The project would also increase the margin of safety for other aircraft that use the airport, including the Mokulele Airlines planes that offer the only regular commercial service to Lanai.

“I don’t think anybody can argue against safety,” said Lanai Planning Commission Chairman Reynold “Butch” Gima. “But it seems quite evident that the extension is designed for more private aircraft and overall that’s not necessarily beneficial for the community.”

Construction is expected to begin in March. No public funds will be used for the project, which is being carried out by the Hawaii Department of Transportation. The Federal Aviation Administration signed off on it in May 2019 after an environmental assessment found that in wet conditions, about 40% of the private jets that frequent Lanai Airport cannot land at half passenger capacity without diverting to Honolulu.
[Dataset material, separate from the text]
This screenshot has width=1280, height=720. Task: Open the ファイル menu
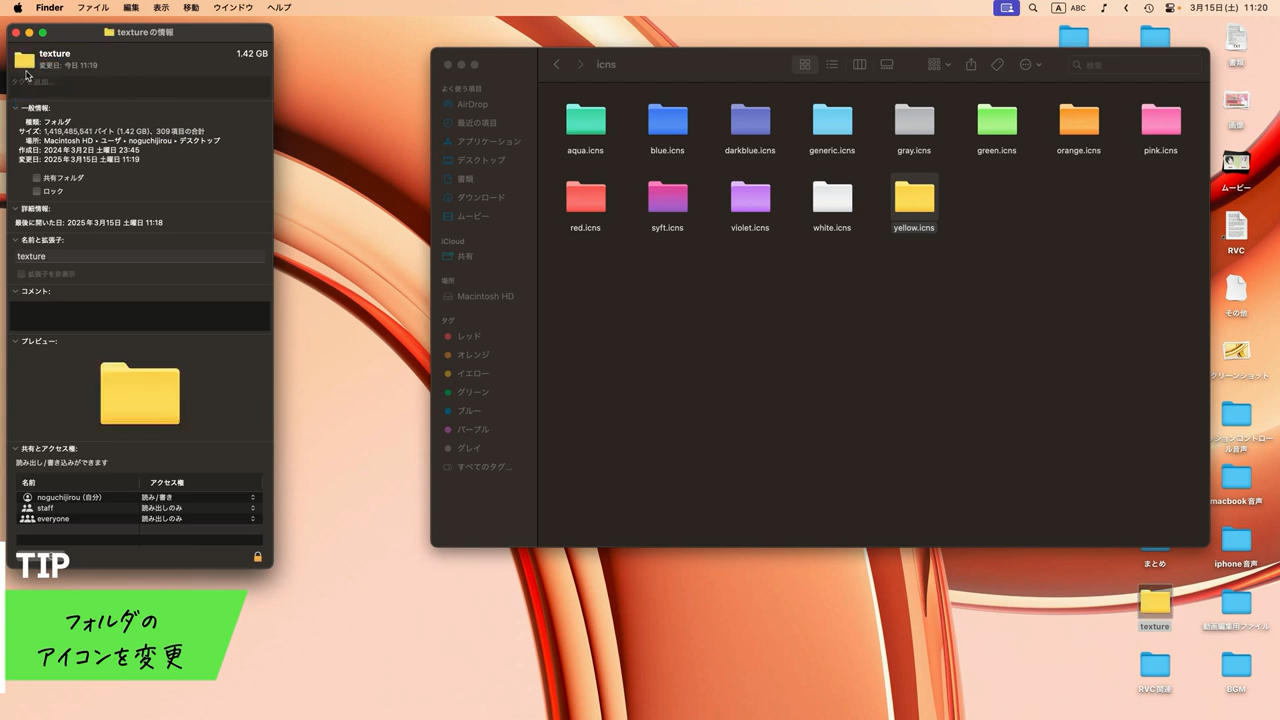tap(93, 8)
Pulama Lanai, the management company that oversees Ellison’s majority stake in the island, did not respond to a request for comment for this story.

Maui County Councilman Gabe Johnson, who lives on Lanai, acknowledged that the 1940 airport, which has four gates, no control tower and no automatic luggage carousel, needs improvement. But he criticized the runway extension project for its aim to improve the flying experience of elite tourists while offering little benefit to Lanai residents who rely on air travel to access doctors. 
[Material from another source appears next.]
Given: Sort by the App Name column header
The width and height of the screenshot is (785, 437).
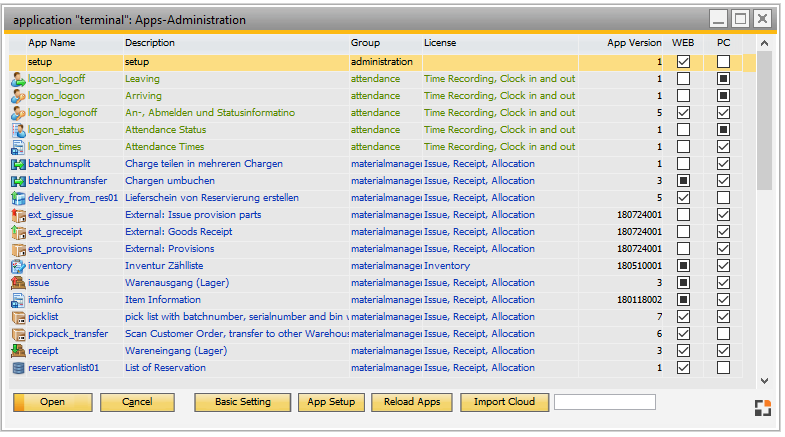Looking at the screenshot, I should coord(51,44).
“There’s the millionaires and then there’s us,” Johnson said. “It’s a two-tiered travel system. And I think the overall consensus is that we’re last on the list because it just seems to be that Larry’s needs always come first.” 

Four Seasons Resort Lanai.
In 2015, Larry Ellison, who owns 98% of Lanai, ordered a $75 million renovation of the Four Seasons Resort Lanai. Cory Lum/Civil Beat/2021

Most guests of the island’s five-star hotels — the adults-only wellness retreat Sensei Lanai and the oceanfront Four Seasons Resort Lanai, where the cheapest room on a recent Saturday was advertised for $2,307 — fly privately to the island or by way of Ellison’s own Lanai Air, a private air charter service.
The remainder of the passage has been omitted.